Scientists take action to prevent sexual harassment and bias
The conclusions from the meeting are highlighted in a new paper published in Science, which included 23 authors from a variety of fields. The authors hope the ideas will impact a broad audience.
“The report really lays out the continuum of behaviors that drive people out of science,” said Carol Greider, Director of Molecular Biology and Genetics at Johns Hopkins University, and first author on the paper.
Gender diversity in STEM has been a persistent issue in academia. Throughout his career, Cold Spring Harbor Laboratory Fellow Jason Sheltzer noticed gender bias in hiring. He has published research pointing out that women were underrepresented in research labs where the PI had won a Nobel Prize or been elected to the National Academy of Sciences, and for independent fellow positions.
“We’re at this junction point where there is overwhelming evidence describing the barriers that women can face in STEM careers, and there is much less data about what the best way to address it is,” Sheltzer said.
CSHL President Bruce Stillman noticed this research and tapped Sheltzer to organize the Banbury Meeting with Greider, a CSHL alumni and Nobel laureate.
“The goal of the CSHL-funded meeting was to identify best practices at institutions that help women faculty with their research careers.
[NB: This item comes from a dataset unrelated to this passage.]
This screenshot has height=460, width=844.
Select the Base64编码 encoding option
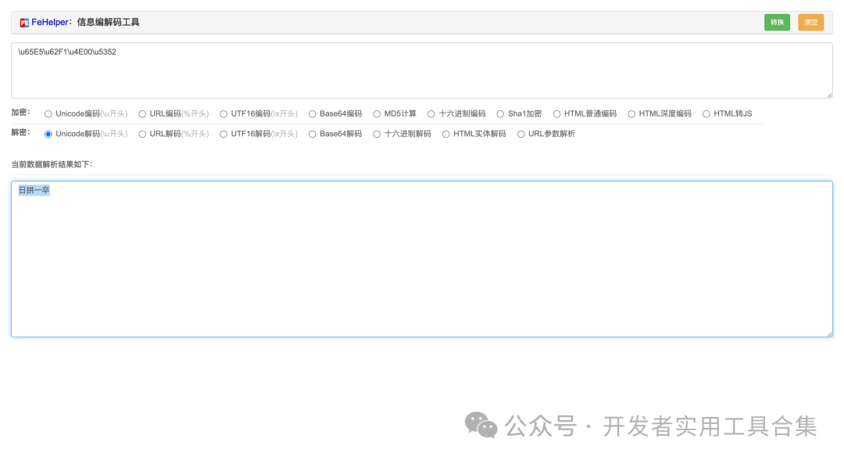coord(312,113)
CSHL has introduced a number of initiatives such as subsidized on-site childcare, childcare assistance when traveling on business, and grant writing assistance to help scientists,” said Stillman, a co-author of the paper. “It is important for institutions to provide resources and an environment that allows all scientists to maximize their focus on research.”
A report released by National Academy of Sciences in 2018 emphasized the problem of sexual harassment and its intersection with gender harassment and unconscious bias.
Nilanjana Dasgupta, Professor of Social Psychology at the University of Massachusetts Amherst and an author on the paper, sees this Science paper as a call to action that follows up on the National Academy’s report.
“I think the solutions to sexual harassment and gender bias problems cannot solely rest with individual actors and their good intentions,” she said. “There have to be structural solutions, policies, procedures, incentives to be fair, and checks in the system to ensure that the solutions are working as intended.”
One of the main suggestions in the report is for increased accountability for misconduct.
“Too often sexual harassment is excused because of the power differentials that may be involved,” Sheltzer said. “A key takeaway was that sexual harassment should be treated as seriously as scientific misconduct is because it is a form of scientific misconduct.”
The report also urges funding agencies to ask for disclosure of any credible findings or settlements from investigators and institutions.
To have the most impact, Sheltzer said the policies need to be strictly implemented from top-down, from large funding agencies to institutions. “If the NIH says if you sexually harassed someone, you lose a grant. That has a huge impact,” he said.
The report also proposes eliminating systemic bias by promoting transparency. Institutions should disclose data on starting salaries and internal grants, include mentorship as a premise for promotion, and encourage work-life balance for all scientists.
“I’ve been a department chair at Johns Hopkins for 17 years and I saw that mentoring and mentoring style aren’t really the things that are rewarded in terms of promotion and advancement,” Greider said. “Those behaviors are really an impediment to women in science.”
CSHL and Johns Hopkins are among 43 institutions that signed an action collaborative by The National Academies of Sciences, Engineering, and Medicine on preventing sexual harassment in higher education. It’s one of the many initiatives to come out of the Lab’s Office of Diversity, Equity, and Inclusion (DEI). CSHL has committed to implement and test new programs, policies, and practices, and share the results with other member institutions.
“Science is a team endeavor, and it has long been known that diverse teams outperform those comprised only of high-performing individuals,” said Charla Lambert, CSHL’s DEI officer. “Despite this, academic science remains stubbornly homogenous, and that equates to a stubborn loss of both scientific talent and scientific progress.”
Promoting a variety of voices can contribute to a diverse way of looking at things. “If you always have people that have the same view testing out hypotheses, you’ll be stuck in your own bubble and won’t be able to advance the science,” Greider said.
The Banbury meeting to Greider was a microcosm for the work that’s able to happen when diverse voices can work together, communicate, and listen to different inputs on the problem at hand.
“If you have an environment where there’s bullying, harassment, sexual harassment, then there cannot be open, clear communication and creative science occurring,” Greider said.
There’s an argument for separating science from scientist, tolerating misconduct when it comes from an accomplished person, but Sheltzer sees another facet.
“I think we’re worried about all of the budding scientists who don’t get a chance to become professional scientists. All of the people who are harassed out of careers in science,” he said. “We are losing many brilliant scientists, a large fraction of the population. That’s a more pressing concern in my view.”